The Binomial Distribution is a discrete probability distribution that models the number of successes in a fixed number of independent Bernoulli trials, each with the same probability of success. A Bernoulli trial is an experiment where there are only two possible outcomes: success or failure.

The probability mass function (PMF) of the Binomial distribution is given by:

$P(X = k) = \binom{n}{k} p^k (1-p)^{n-k}$

where:

• $X$ is the random variable representing the number of successes,
• $n$ is the number of trials,
• $k$ is the number of successes,
• $p$ is the probability of success on each trial,
• $\binom{n}{k}$ is the binomial coefficient, calculated as $\frac{n!}{k!(n-k)!}$.

Example Scenario: Multiple Choice Question

Let's address the problem step by step.

Given:

• Probability that the student knows the answer ($P(K)$) = $\frac{2}{3}$
• Probability that the student guesses ($P(G)$) = $1 - P(K) = \frac{1}{3}$
• If the student knows the answer, the probability of a correct answer ($P(C \mid K)$) = 1
• If the student guesses, the probability of a correct answer ($P(C \mid G)$) = $\frac{1}{4}$
• The student has answered the question correctly ($C$).

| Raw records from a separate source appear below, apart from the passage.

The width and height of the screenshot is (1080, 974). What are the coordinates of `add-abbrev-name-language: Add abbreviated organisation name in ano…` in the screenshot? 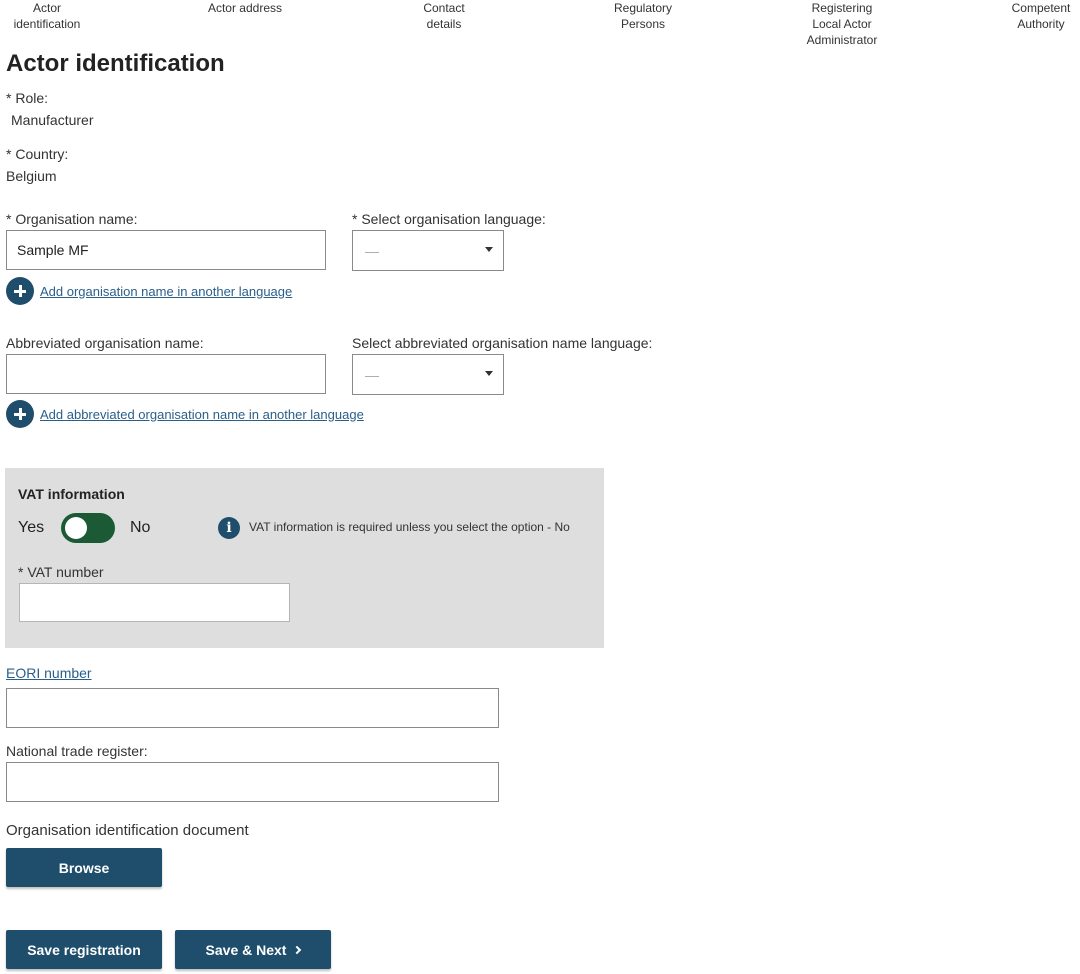 It's located at (185, 414).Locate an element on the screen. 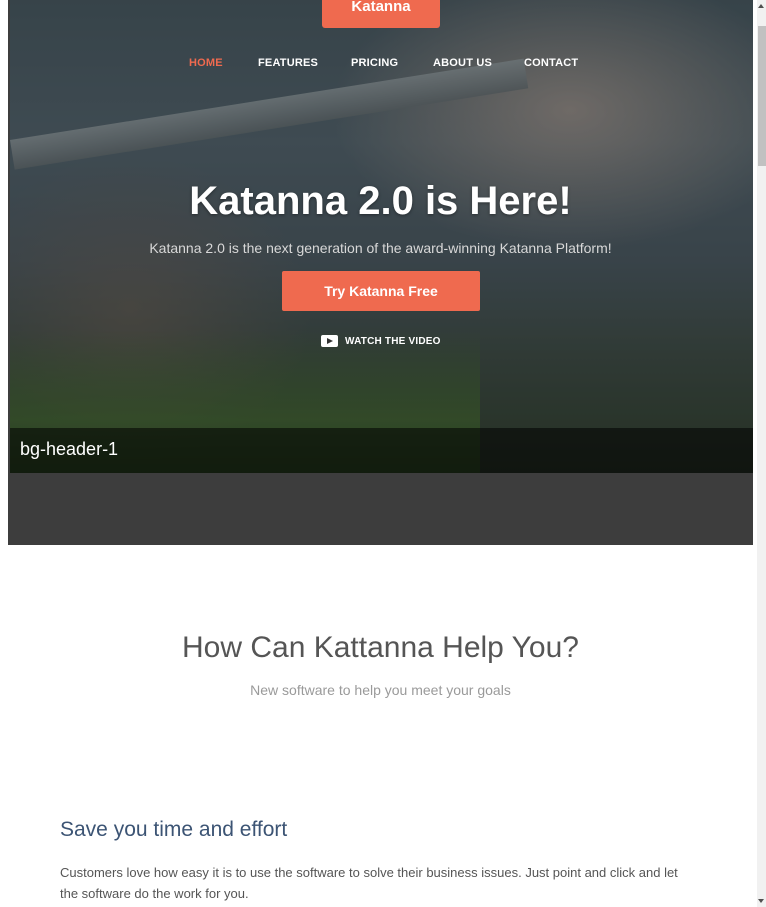  scrollbar-thumb is located at coordinates (762, 96).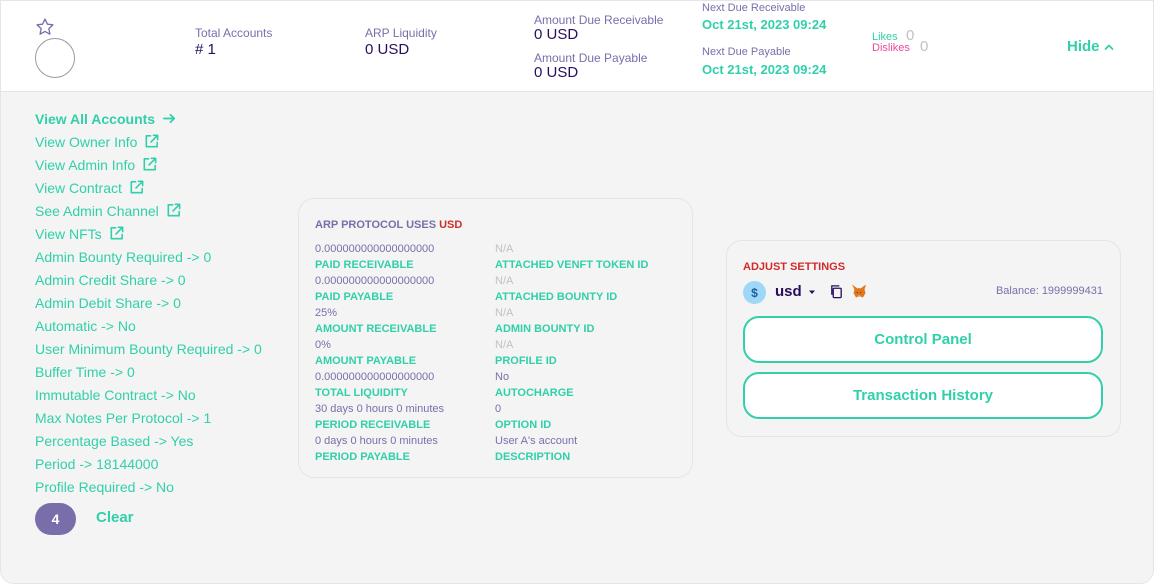 The image size is (1154, 586). What do you see at coordinates (836, 292) in the screenshot?
I see `copy-icon` at bounding box center [836, 292].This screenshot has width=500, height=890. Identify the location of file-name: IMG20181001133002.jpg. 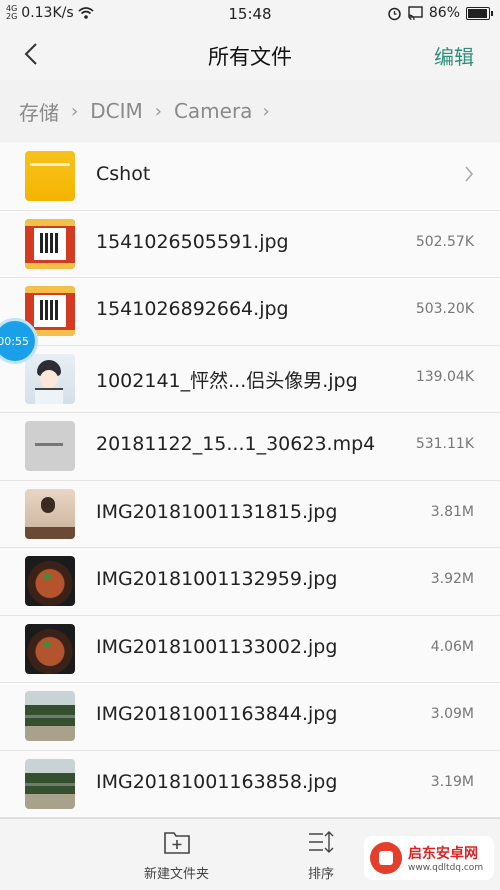
(217, 646).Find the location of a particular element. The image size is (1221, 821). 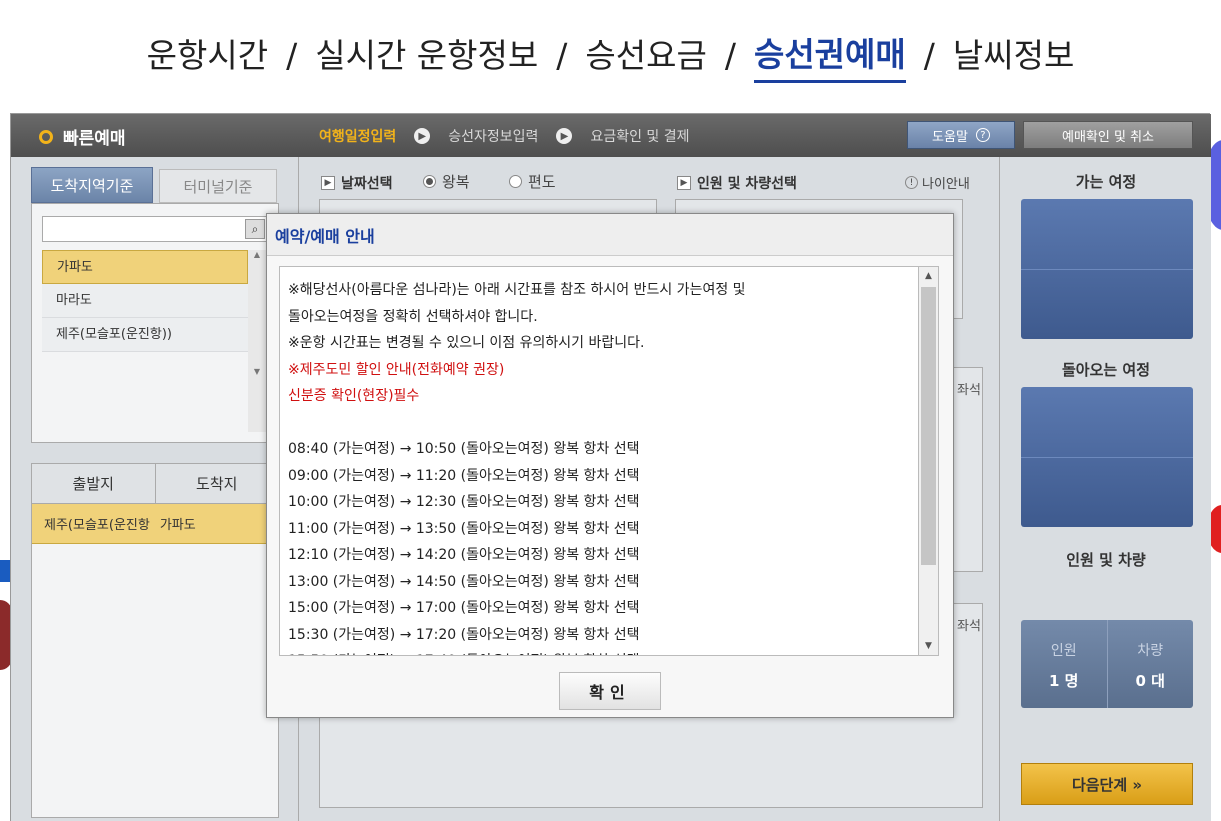

destination-box: ⌕ 가파도 마라도 제주(모슬포(운진항)) ▲ ▼ is located at coordinates (155, 323).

We need to find the conditional probability that the student knew the answer given that the student answered correctly, $P(K \mid C)$.

Bayes' Theorem

To solve this, we'll use Bayes' Theorem, which is stated as:

$P(K \mid C) = \frac{P(C \mid K) \cdot P(K)}{P(C)}$

Where $P(C)$ is the total probability of answering correctly. Using the law of total probability:

$P(C) = P(C \mid K) \cdot P(K) + P(C \mid G) \cdot P(G)$

Substitute the given values:

$P(C) = 1 \cdot \frac{2}{3} + \frac{1}{4} \cdot \frac{1}{3}$

$P(C) = \frac{2}{3} + \frac{1}{12} = \frac{8}{12} + \frac{1}{12} = \frac{9}{12} = \frac{3}{4}$

Now, substitute back into Bayes' Theorem:

$P(K \mid C) = \frac{1 \cdot \frac{2}{3}}{\frac{3}{4}} = \frac{\frac{2}{3}}{\frac{3}{4}} = \frac{2}{3} \times \frac{4}{3} = \frac{8}{9}$

Conclusion

The conditional probability that the student knew the correct answer given that they answered correctly is $\frac{8}{9}$.

Further Questions and Tip

1. How is the Binomial Distribution used in real-world scenarios?
2. What are the conditions required for a Binomial Distribution to be applicable?
3. Can you explain how to calculate the mean and variance of a Binomial Distribution?
4. How does the Binomial Distribution relate to the Normal Distribution?
5. What is the significance of Bayes' Theorem in probability theory?

Tip: When solving problems involving conditional probabilities, always check if Bayes' Theorem applies—it’s a powerful tool for reversing conditional dependencies.